Humans, however, have a flexible back, with hips and spines that are very level and very efficient, Ward said.

“You can hold a cup of coffee and not spill it because of the subtle movements of your back,” she said.

Evolutionary scientists have puzzled over how human spines evolved from the spines of chimpanzees and gorillas. Perhaps Rudapithecus shows it was the other way around, Ward said.

“If we evolved from an ancestor more like Rudapithecus, it was a much simpler process,” she said. “You wouldn’t have had to lose the stiff back at the end of the Miocene period, 5- to 8 million years ago.”

The climate Rudapithecus enjoyed in Hungary was wet, humid and forested.

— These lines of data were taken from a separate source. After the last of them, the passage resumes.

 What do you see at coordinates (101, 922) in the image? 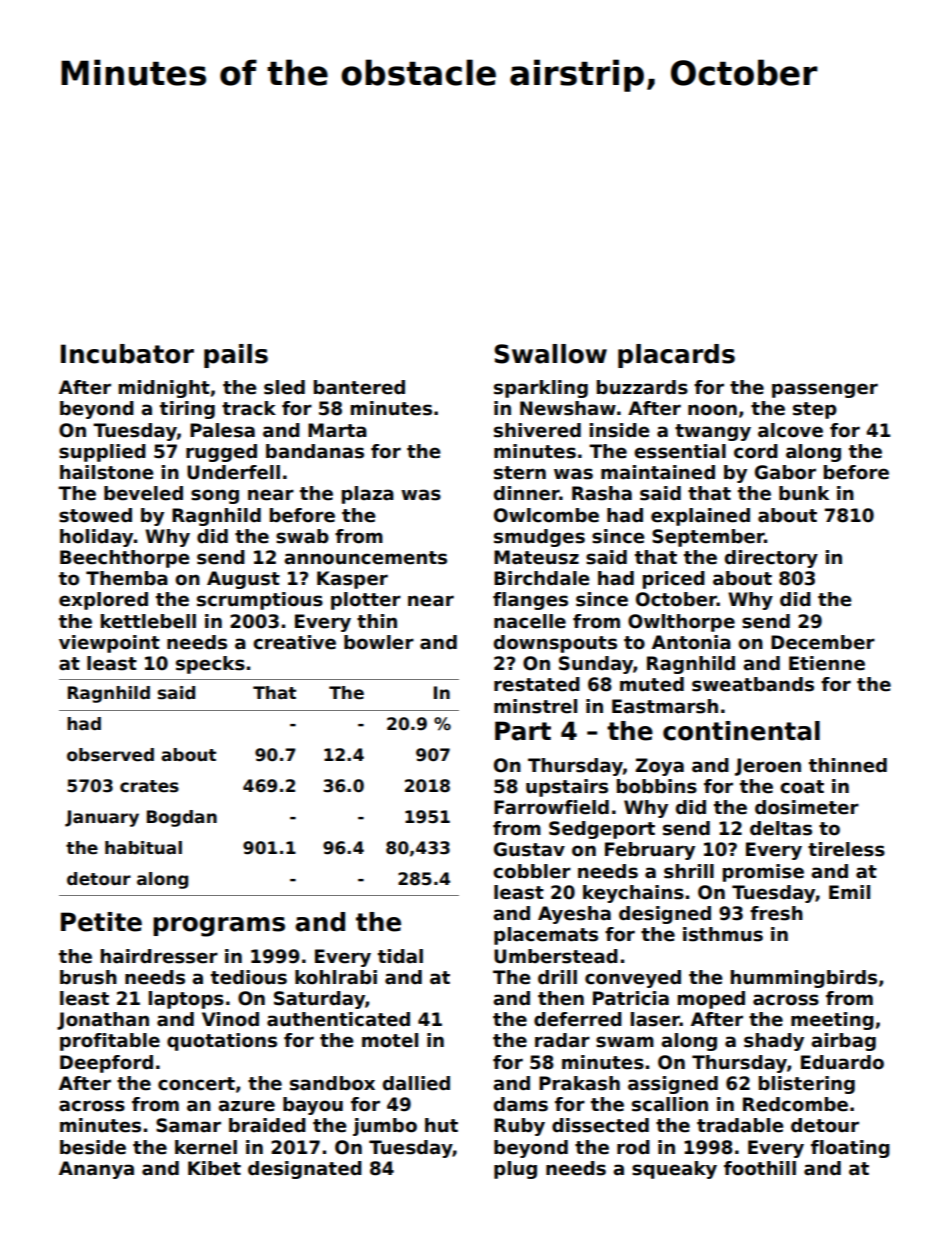
I see `Petite` at bounding box center [101, 922].
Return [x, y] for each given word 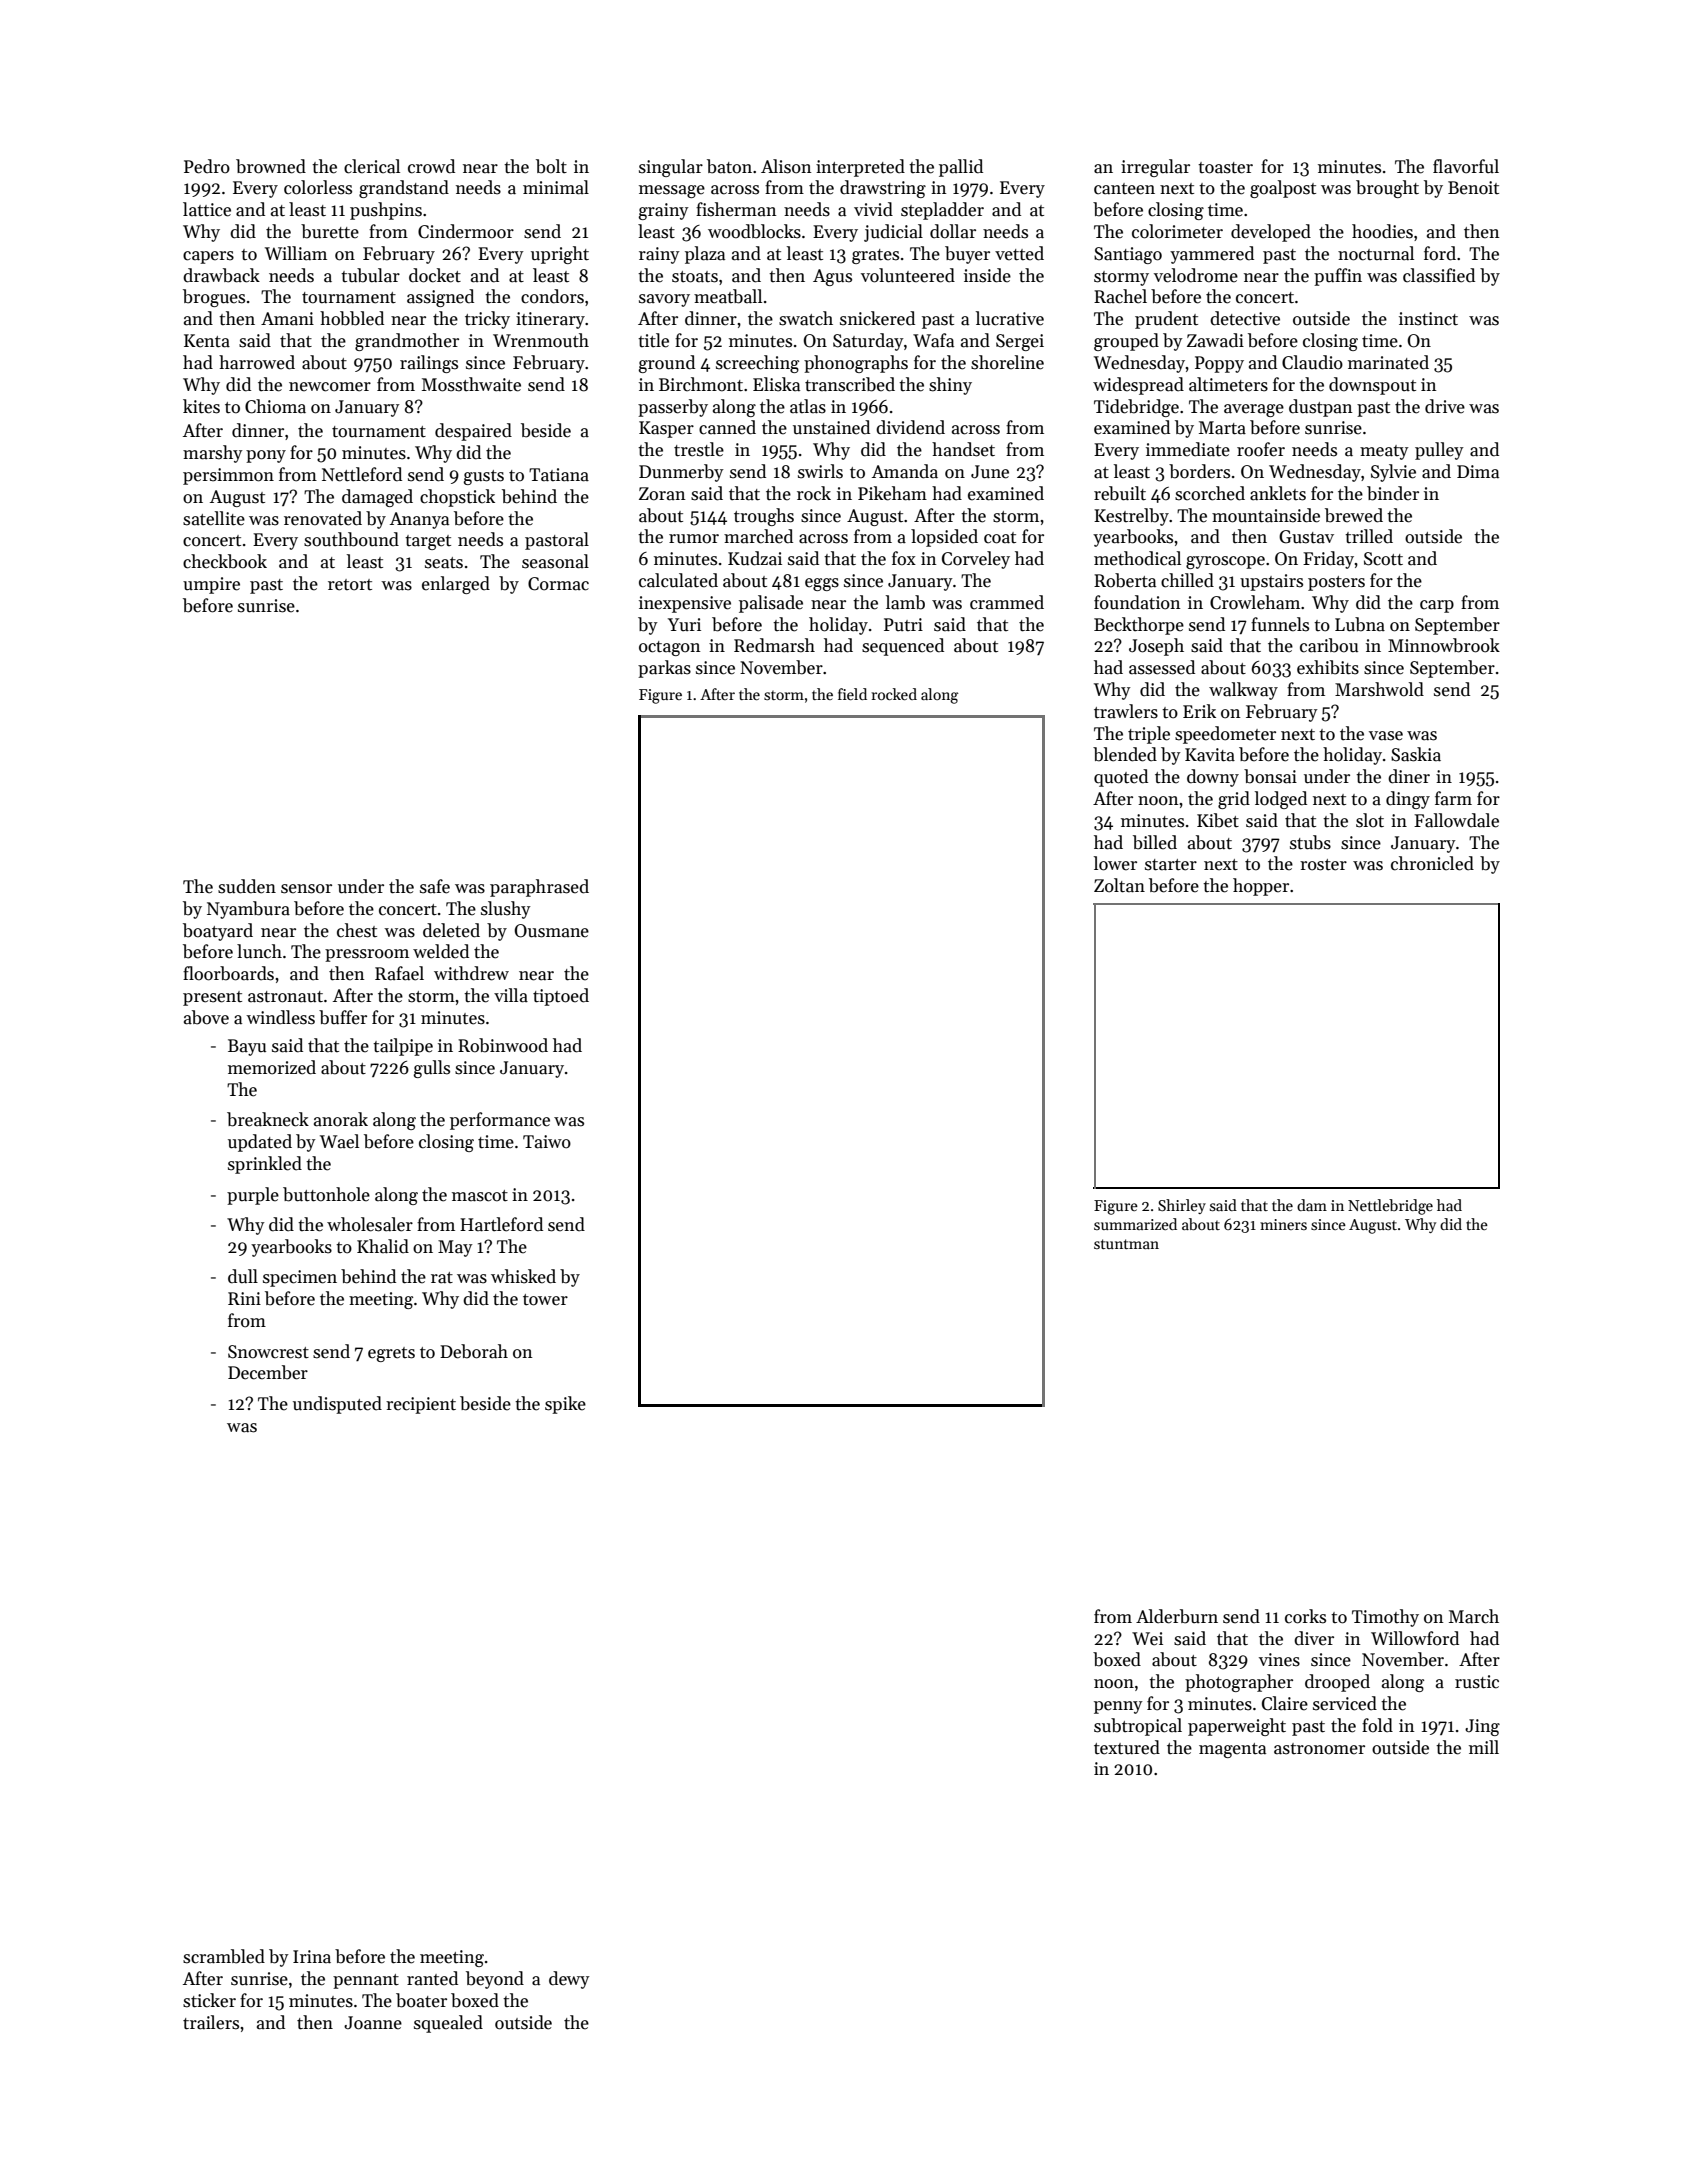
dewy [569, 1980]
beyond [495, 1980]
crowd [431, 166]
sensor [306, 889]
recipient [421, 1405]
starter [1171, 865]
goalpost [1283, 189]
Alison [786, 166]
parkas [664, 669]
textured [1127, 1747]
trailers [211, 2022]
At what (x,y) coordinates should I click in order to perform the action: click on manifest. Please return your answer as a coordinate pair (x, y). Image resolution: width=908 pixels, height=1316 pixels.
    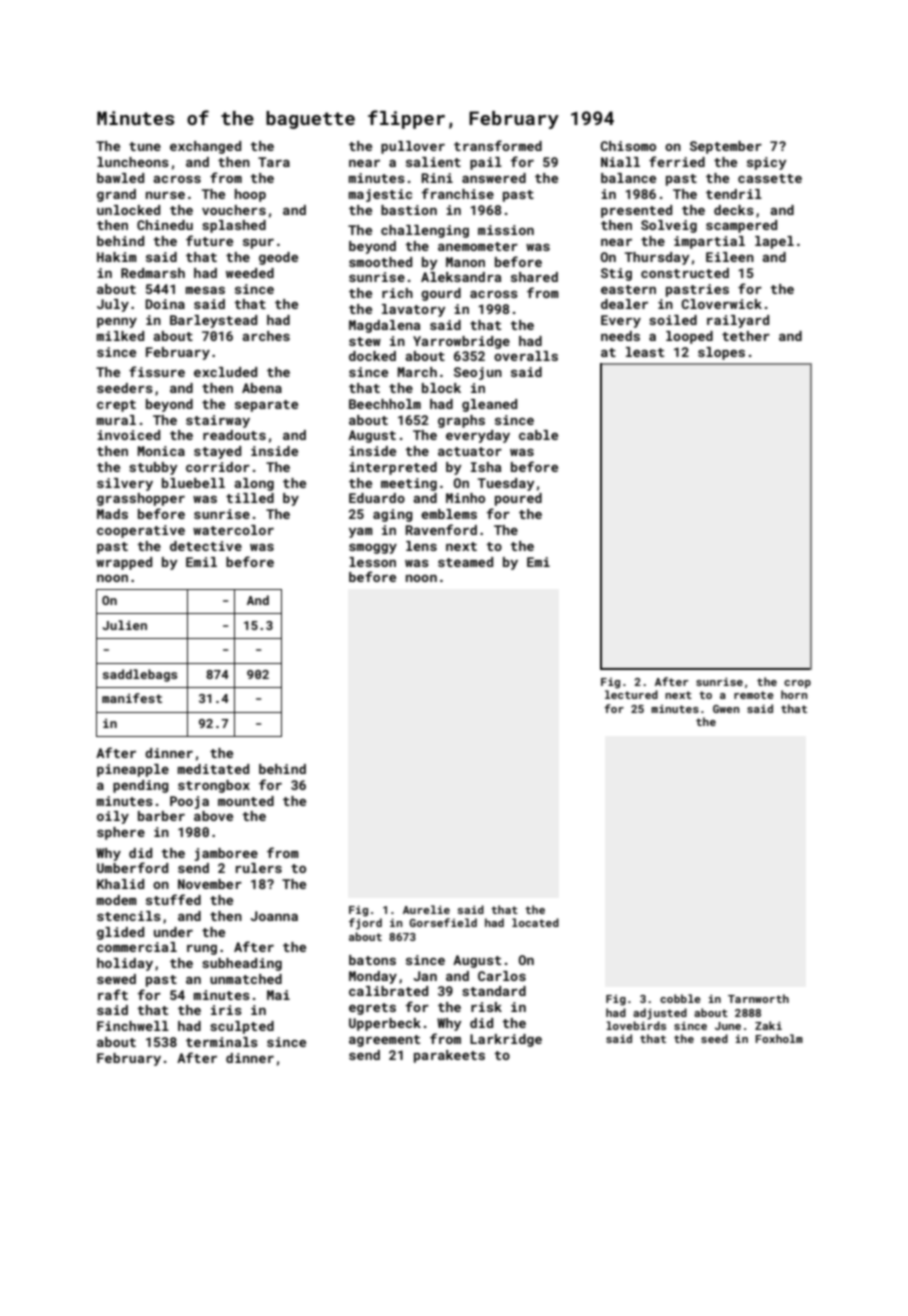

As the climate cooled, it is believed the European apes moved south, using land bridges that emerged to retreat to familiar territory. The early ancestors of humans, however, were adapting to a more open landscape.

“If our ancestors were already upright, our ancestors were specialized for that,” she said. “Chimps and gorillas were tied to the trees and forests, and their adaptations were to stabilize their spine by stiffening it.”

"Gaby" was clearly a female, based on the shape of the canine teeth found and its size, study states. She would have been about 50- to 60 pounds, with males of the species up to 100 pounds, Ward said. The scientists who studied her tagged her the nickname, she said.

Scientists who study evolution identify the fossil fragments they find by documenting how it was found and with what other fossils and by comparing it to other specimens and modern relatives. Ward traveled to Hungary to use advanced scanners on the pelvis bone of “Gaby” to gain information about how the muscles attached, how the ball of the femur rested in its socket and the angle of the leg relative to the rest of the body.

Ward was called in for her expertise, Begun wrote in an email.

“Carol is a leading expert in the evolution of the back and pelvis,” he wrote. “She is also a highly respected member of our paleoanthropology community and a good friend.”

The results of the study address a long-standing debate in paleoanthropology, Begun wrote.

“Did human bipedalism evolve from a quadruped, going from all fours to two legs on the ground, or, were humans already pre-adapted to bipedalism and never went through a quadrupedal phase?” he wrote. “Rudapithecus shows us that it had already evolved the preconditions for standing on two legs occasionally while still living primarily in the trees.”

There are only three living species in the hominid family – humans, gorillas and chimpanzees. But there were dozens of ape species in the distant past, including “a few oddball” species, Ward said.

The first remains of a Rudapithecus were found in the 1960s. The coal mines near Rudabanya were about played out when a geologist found the fossils and the first paper describing the find was published in 1967.

Rudapithecus is “one of the ones that appears most similar to African apes and humans,” Ward said.

Rudapithecus went extinct before the last common ancestor of all living Africa apes and humans, Begun wrote. Upright walking is a trait that may have been passed on to that common ancestor or developed in another species that would hold that place.

“It is possible that Rudapithecus is a direct ancestor of the living hominines but we can never really know that,” Begun wrote. “All we can say is that it is a member of this group.”

The recent discovery of an almost complete Australopithecus anamensis skull and face fossil from 3.8 million years ago shows the other changes taking place in the branch that led to modern humans, Ward said. In the more open country with less forest, diet changed from fruits to seeds, nuts and other harder foods, requiring stronger jaws and teeth.

Upright walking gave the ancestors of humans several advantages in the changing landscape.

“When you stand up, you can see predators, you have free hands to carry food back and make tools, and you have better thermoregulation,” Ward said.

The knowledge gained from Rudapithecus is changing the debate about the changes in our ancestors that led to humans, Ward said.

“You don’t have to invoke all these ideas about standing up when we are already upright in the first place,” she said. “What if we were upright to begin with? In science, you never get the right answers until you ask the right questions.”